Original publication
- Date of publication: 1980
- ISBN: 978-2205016901

Translation
- Publisher: Humanoids Publishing

= La Foire aux immortels =

1980 Graphic novel by Enki Bilal

The Carnival of Immortals (La Foire aux immortels; also published in English as Gods in Chaos and A Bedlam of Immortals) is a 1980 science fiction graphic novel written and illustrated by the Yugoslavian-born French cartoonist and storyteller Enki Bilal. It is the first part of the Nikopol Trilogy, followed up by La Femme piège (The Woman Trap) in 1986 and ending with Froid Équateur (Equator Cold) in 1992. In 2004, Bilal directed the film adaptation Immortel (Ad Vitam), although many plot elements were changed from the comic book.

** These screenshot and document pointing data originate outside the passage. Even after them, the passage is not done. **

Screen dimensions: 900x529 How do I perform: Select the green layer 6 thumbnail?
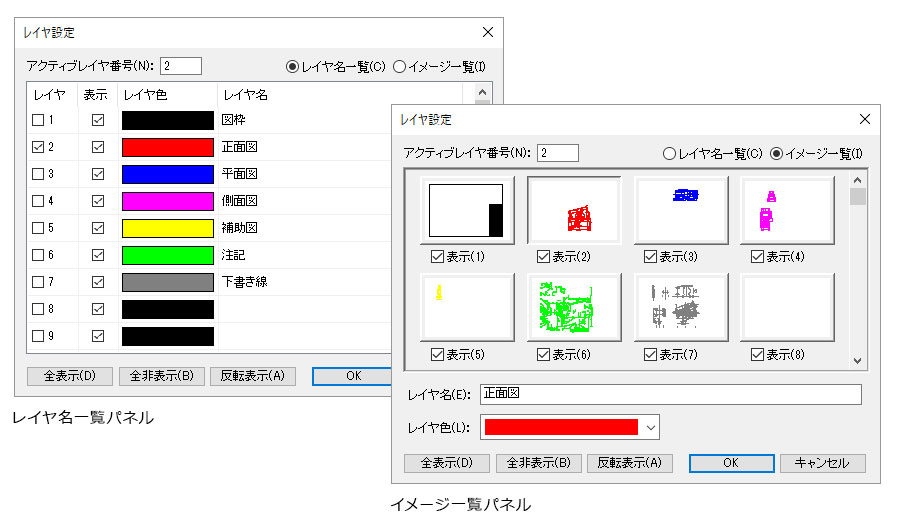pyautogui.click(x=574, y=308)
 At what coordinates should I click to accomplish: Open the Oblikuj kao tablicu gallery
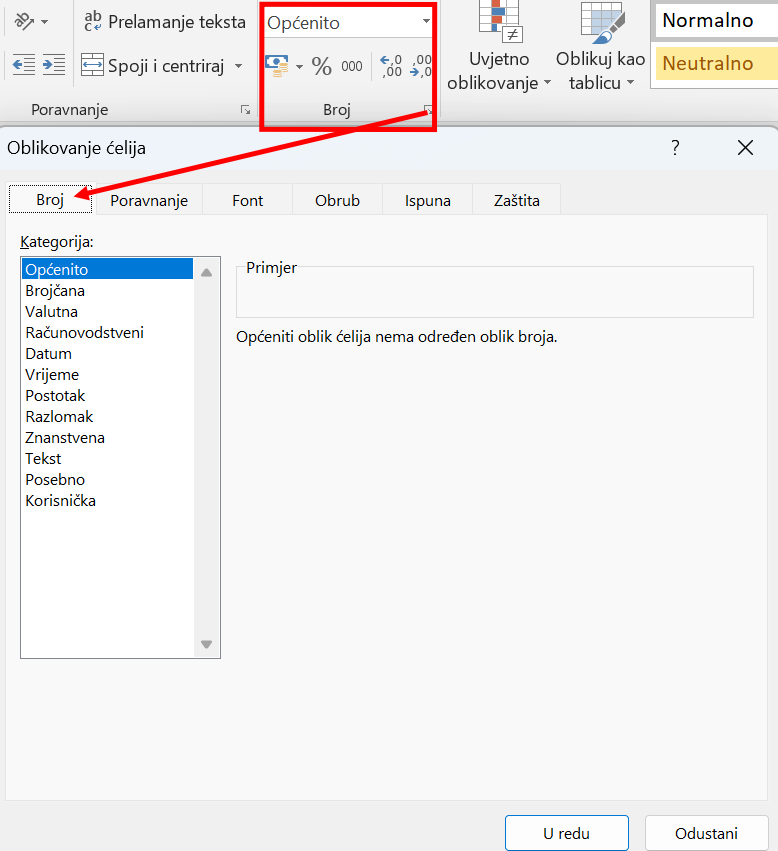tap(601, 47)
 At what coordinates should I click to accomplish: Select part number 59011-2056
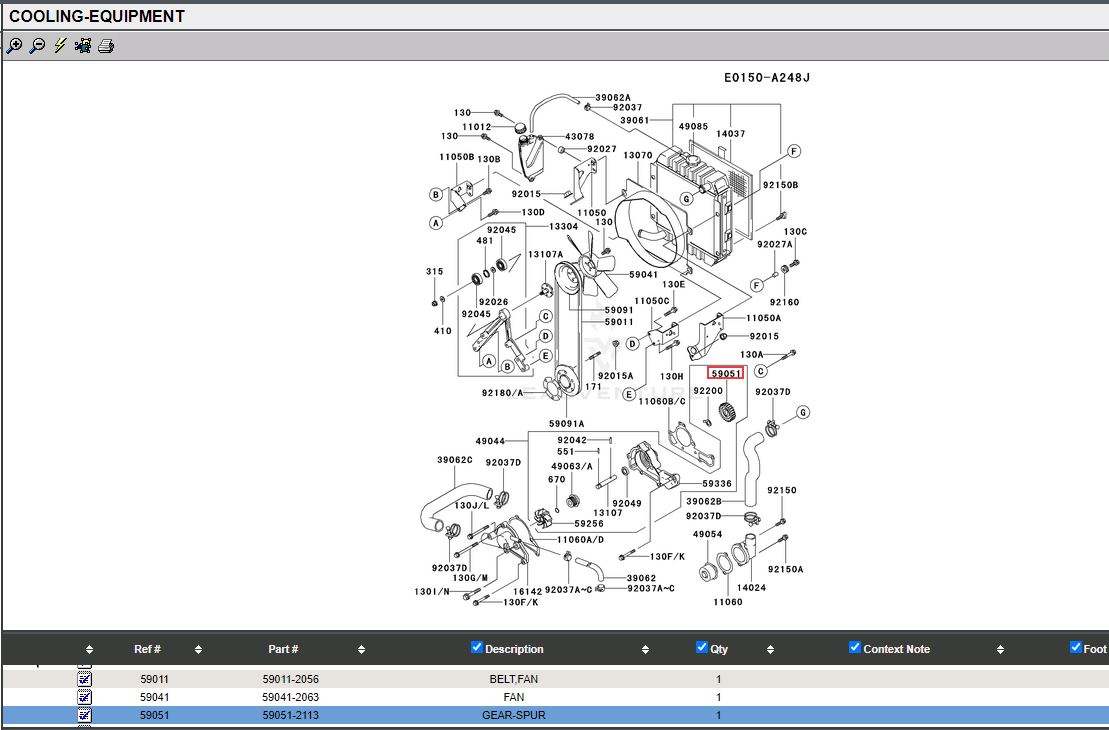290,679

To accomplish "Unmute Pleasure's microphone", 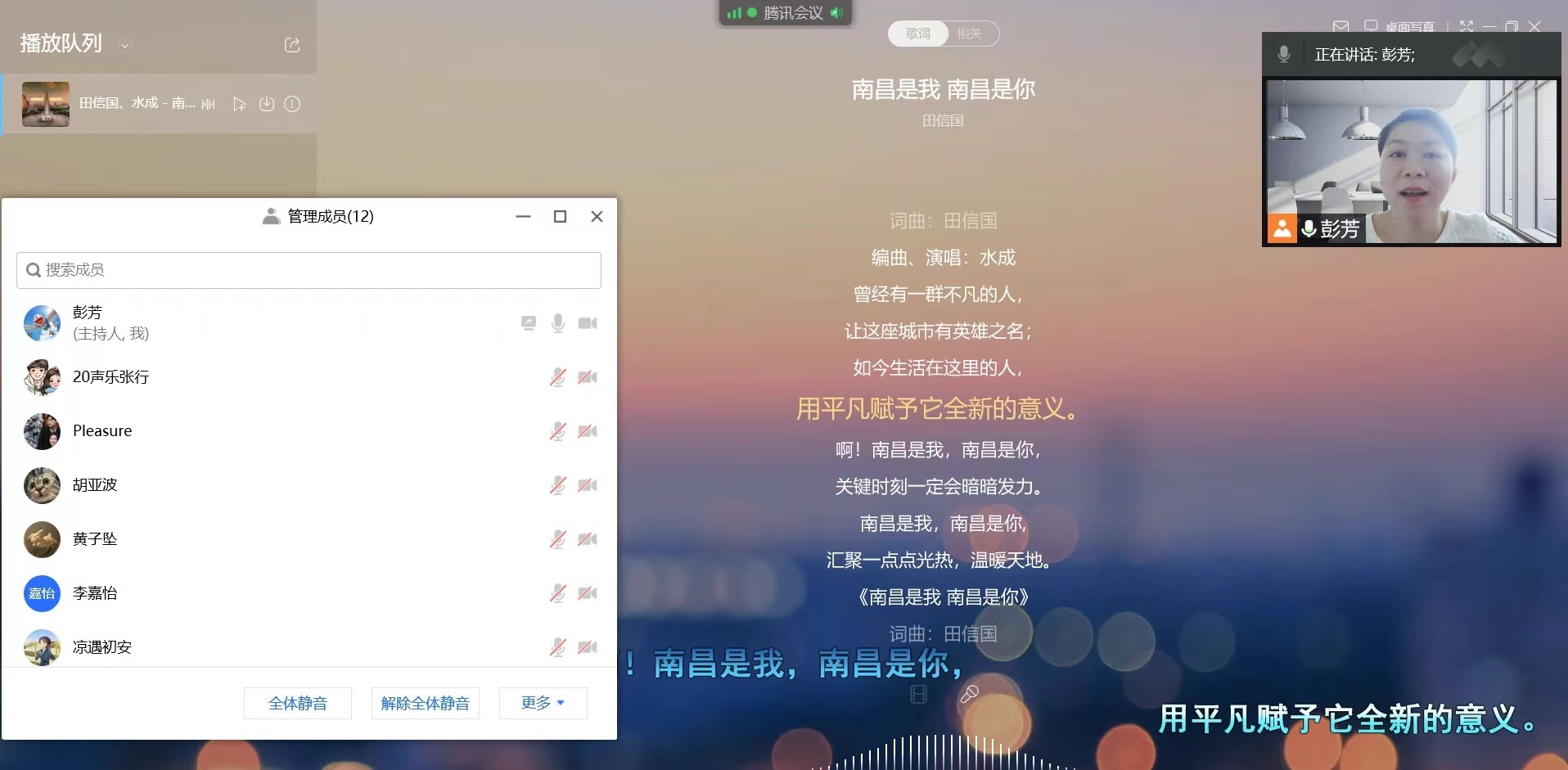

La Foire aux immortels is regarded as one of the most original science fiction comics which have revolutionised the conventions of comic art.

==Plot==
Set in the year 2023, the book follows Alcide Nikopol's return to Paris after spending 30 years frozen in space as a punishment for dodging the draft. The Paris he once knew is now ruled by fascist dictator J. F. Choublanc, the city is swarming with aliens, decaying and succumbing to chaos. At the same time, a flying pyramid-shaped space craft is hovering over Paris. It is inhabited by Egyptian gods who ask for fuel from the local authorities, as their pyramid vessel has run out of gas. In return for this service, Choublanc wants immortality from the gods. One renegade god, Horus, meets up with the disillusioned Nikopol in the Metro, and Nikopol agrees to allow Horus control of his body. Together they go on a journey to oppose the corrupt and megalomaniacal powers of the 21st century.